Alley rushed over to look. On the operating table was a young blonde wearing a red tank top and necklace. He judged her to be twenty-five or perhaps younger, and she had no pulse. Alley was used to seeing American soldiers and ordinary Afghans with frightening wounds. He had performed hundreds of hours of what he called meatball surgery, picking shards of shattered bone from legs that had been blown apart by land mines, but this beautiful, intact young girl was a first. Alley found the pea-size opening in Elizabeth Hanson’s chest and decided to immediately operate to explore what could be extensive damage within. He cut quickly through bone and muscle and then, with his finger, found the aorta, the main artery leaving the heart. It was flattened and empty. Desperately, he began squeezing and massaging the woman’s heart while an assistant inserted a tube into the opening in her chest. The tube filled instantly with bright red blood, a sign of massive internal bleeding.
He had run out of options. A single piece of shrapnel smaller than a marble had shredded the veins and arteries closest to her heart and snuffed out her life.
“Does anyone know her name?” Alley called out. No answer.
There was no time to think. Another patient was brought in, this time an older woman in cargo pants with extensive injuries from shrapnel. Like Hanson, Jennifer Matthews had stopped breathing during the short chopper ride from Khost, but Alley would try to save her.
He assessed quickly. Shrapnel had torn away a large chunk of the woman’s neck. One of her legs, just below a field tourniquet, had been nearly stripped of skin and muscle, exposing the bone. A small piece of shrapnel had penetrated her abdomen, and the wound had swollen in a way that suggested internal bleeding. Alley pressed an ultrasound probe against the woman’s chest to get a look at her heart. It was motionless.
He couldn’t fix this.
The frantic efforts continued for hours without letup. Working in tandem with another surgeon, Alley patched up severed veins and mangled legs. He treated, as best as he could, a young officer who had a piece of shrapnel lodged dangerously in his brain. All the others were stabilized and placed on helicopters for the one-hour flight to the U.S. military’s Bagram Air Base near Kabul, where other doctors would take over.

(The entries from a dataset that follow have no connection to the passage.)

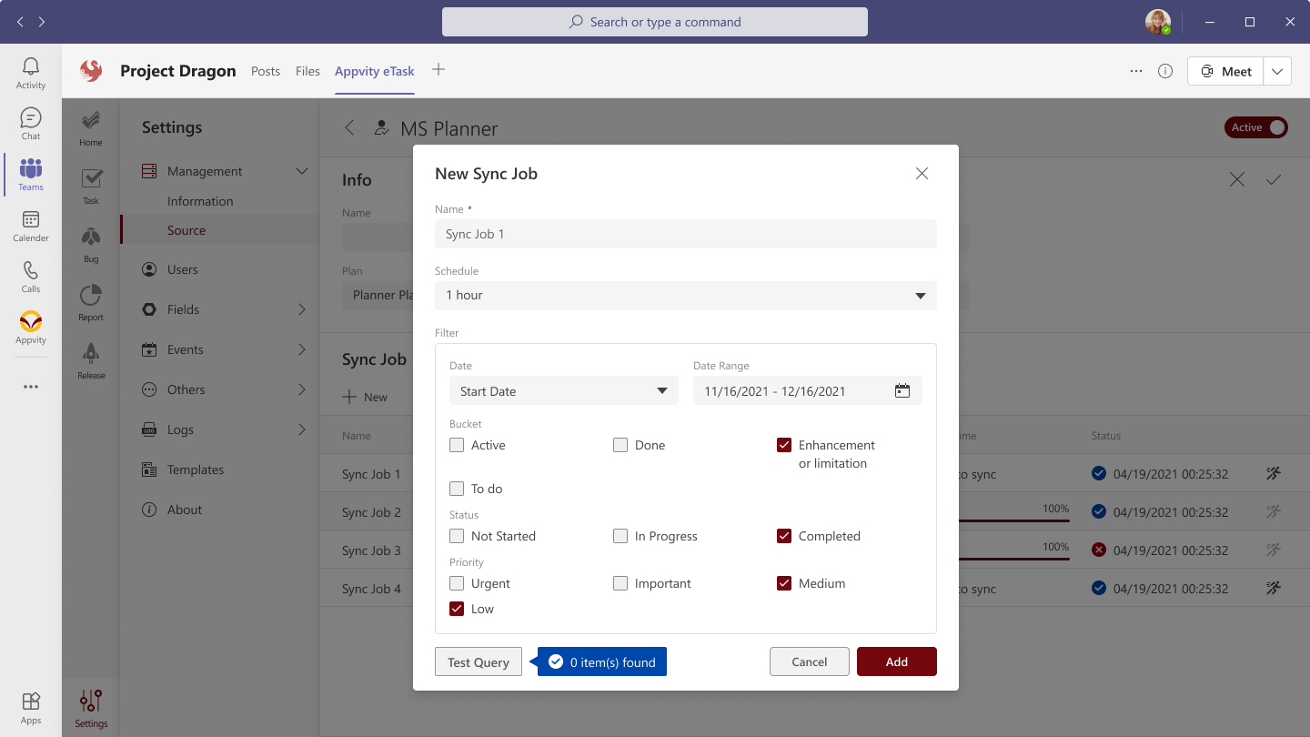Click calendar icon in Date Range field

[902, 391]
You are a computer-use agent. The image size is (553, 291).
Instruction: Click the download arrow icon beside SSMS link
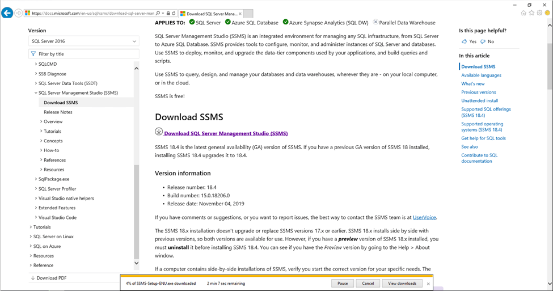coord(159,132)
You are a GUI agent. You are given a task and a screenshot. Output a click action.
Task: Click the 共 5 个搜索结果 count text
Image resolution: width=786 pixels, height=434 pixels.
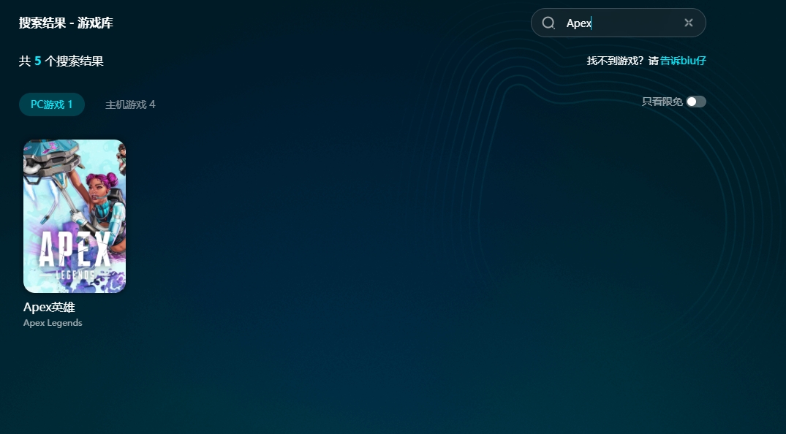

It was late when the last of the wounded had cleared out. Alley went outside and, drenched with sweat from the adrenaline and the eighty-five-degree operating room, sat in the cold for a few minutes. Other bodies, those of fallen CIA officers who had been instantly killed in the explosion, were still arriving, to be brought to Salerno’s morgue. Among the remains, he learned, were a few fragments of Humam al-Balawi, collected, he presumed, for DNA testing.
Alley gnawed on a Popsicle to soothe his parched throat. More than 90 percent of the American soldiers who made it alive to his field hospital ended up surviving. At Khost that evening, Alley knew, each of the dozens of factors that were subject to human control had worked perfectly, from the first aid by battlefield medics to the availability of the helicopter to the presence of a first-rate surgical team less than five minutes from the scene of the explosion. Everything had gone right, and it still had not been enough.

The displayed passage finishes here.